No início do desenvolvimento do conhecimento humano, a filosofia surgiu tendo como um dos objetivos explicar a felicidade e como conquistá-la... A primeira dessas propostas, o epicurismo ou hedonismo, enfatizava a busca do prazer e, a necessidade de ter, acumular riquezas para gozar...
O condicionalismo surgiu quase como consequência... Imagina-se que a felicidade será algo alcançado quando ou se lograrmos atingir objetivos ou obter coisas – o carro, a casa, o companheiro, o cargo, coisas enfim..
O não-ter preconizado pela doutrina cínica de Diógenes, surgiu pela constatação de que acumular coisas não traz, necessariamente, felicidade... Constatou-se, porém, que as pessoas sempre desejam ter...
Para o estoicismo, a infelicidade seria decorrente da dor... Para ser feliz necessário seria fortalecer-se para vencer a dor... Entretanto há dores da vida que nos chegam de surpresa e para as quais extremamente difícil seria uma preparação...
Sócrates, o filósofo grego, assevera, então, que a felicidade seria a paz da consciência, o reto agir, colocando-a dentro de sua proposta de que o maior objetivo da vida seria o ser, não o ter...

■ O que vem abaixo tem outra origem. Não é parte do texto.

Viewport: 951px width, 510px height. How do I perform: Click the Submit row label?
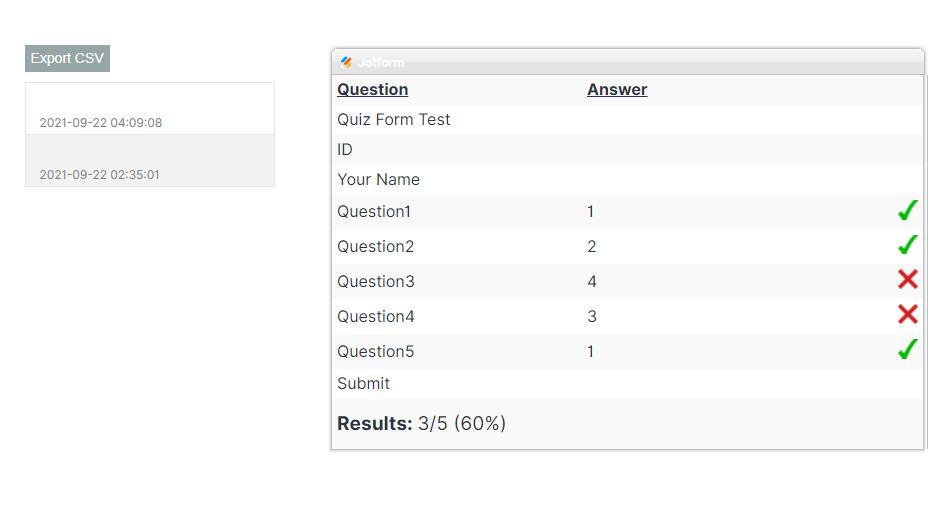363,384
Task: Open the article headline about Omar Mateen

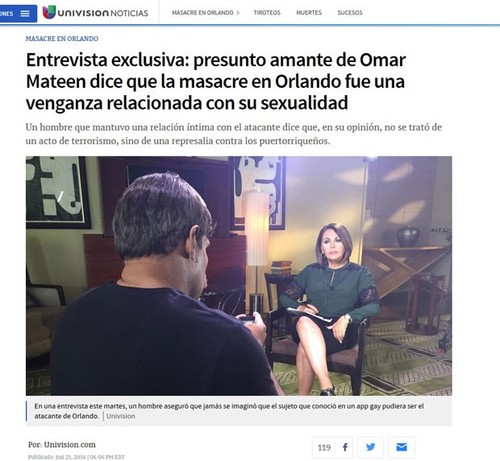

A proposta de Jesus, partindo das ideias de Sócrates de que nos deveríamos dedicar à construção do ser, coloca o amor como fulcro da vida e da própria felicidade possível nesse mundo de duras lições...
A doutrina Espírita, desvelando-nos os ensinamentos do mestre Galileu, nos propõe que a felicidade, embora direito imarcescível, constitui-se também dever impostergável... Opção de vida... Escolha a ser feita a cada dia, ao longo das inumeráveis encruzilhadas que se nos apresentam... Podemos escolher ser feliz!!!
A felicidade não é a ausência de dificuldades... Mas sua superação confiante na vida, através do aprendizado do amor!!!